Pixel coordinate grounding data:
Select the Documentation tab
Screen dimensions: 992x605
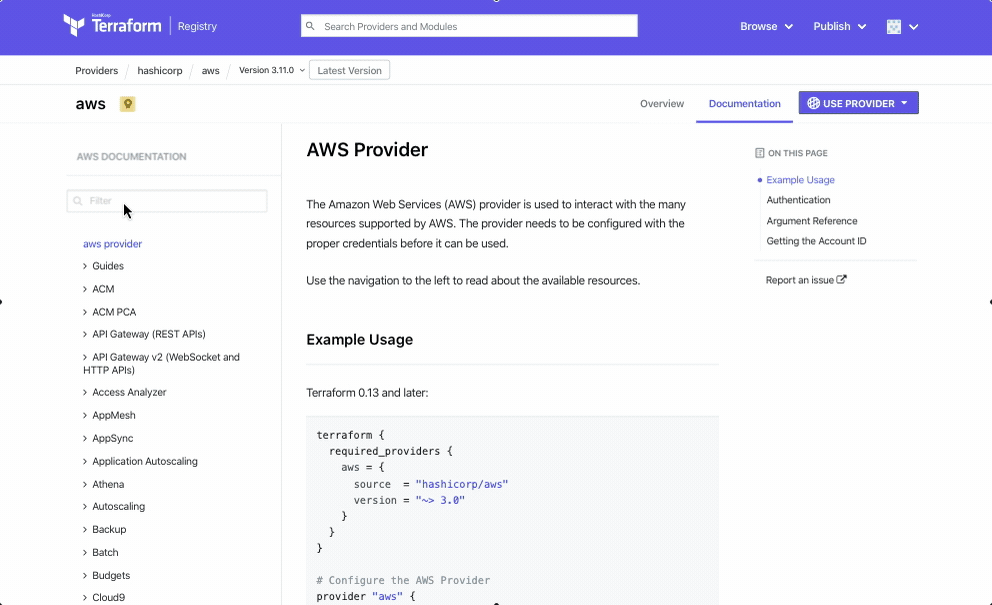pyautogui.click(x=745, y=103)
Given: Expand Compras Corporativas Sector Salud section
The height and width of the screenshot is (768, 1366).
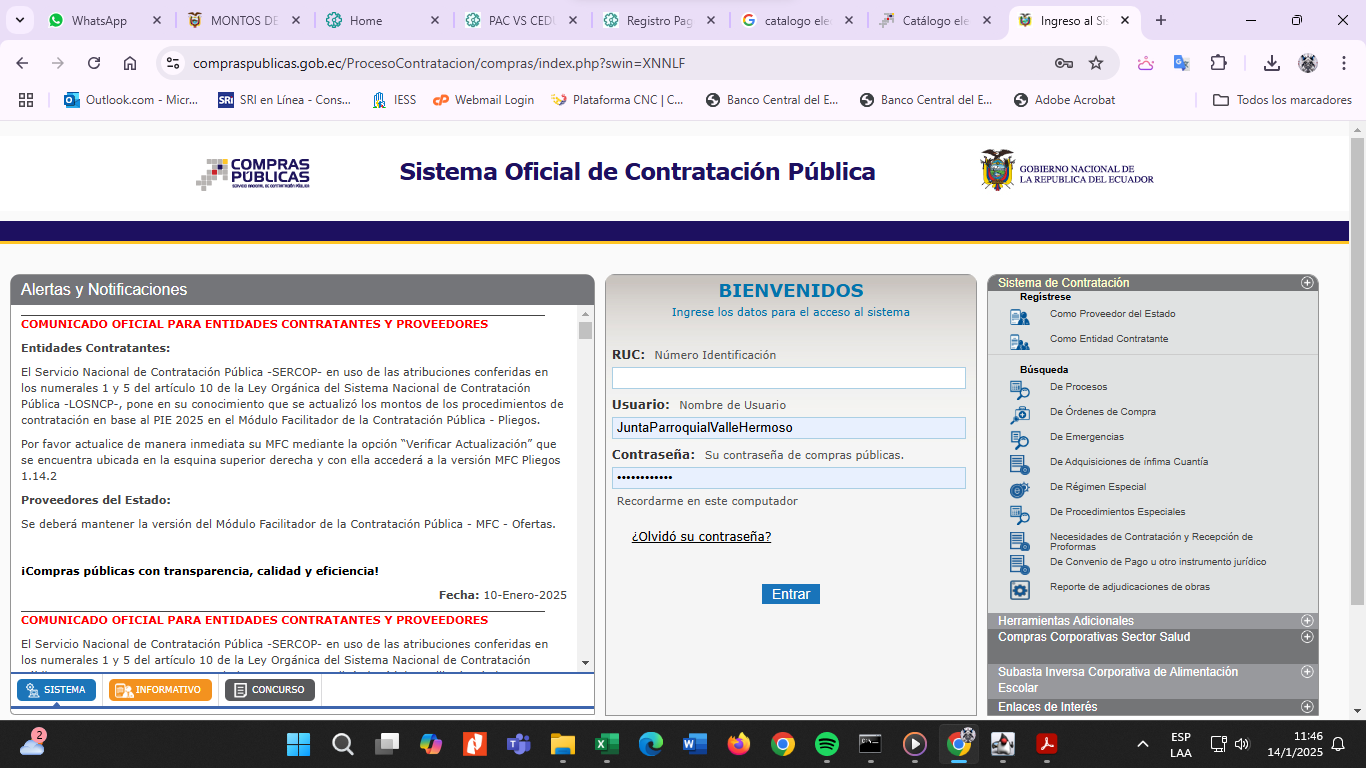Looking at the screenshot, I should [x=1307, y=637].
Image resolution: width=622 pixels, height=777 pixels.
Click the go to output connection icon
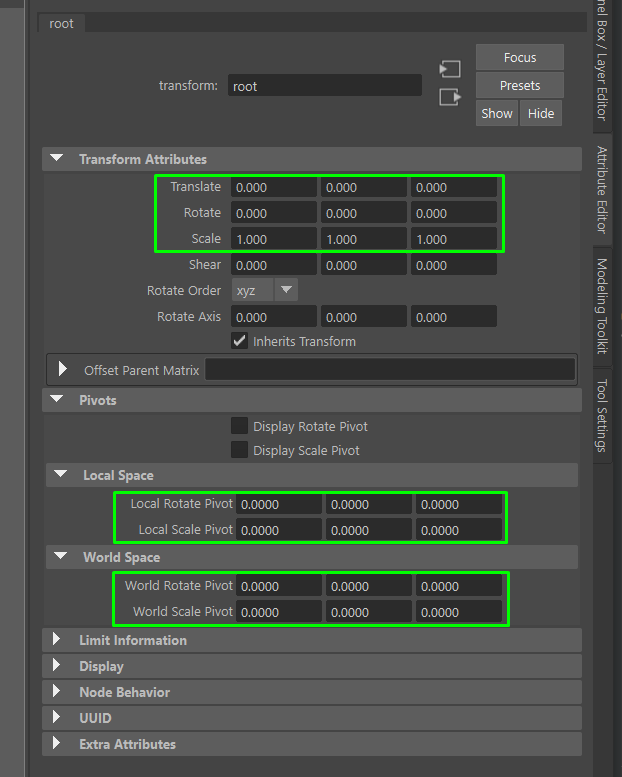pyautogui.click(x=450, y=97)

* YOUR OBJECTIVE:
From the line with "Image resolution: width=622" down to the final line of the entries above, repeat each line exactly; omit the pictures.

* YOUR SOLUTION:
Image resolution: width=622 pixels, height=777 pixels.
Click the go to output connection icon
pyautogui.click(x=450, y=97)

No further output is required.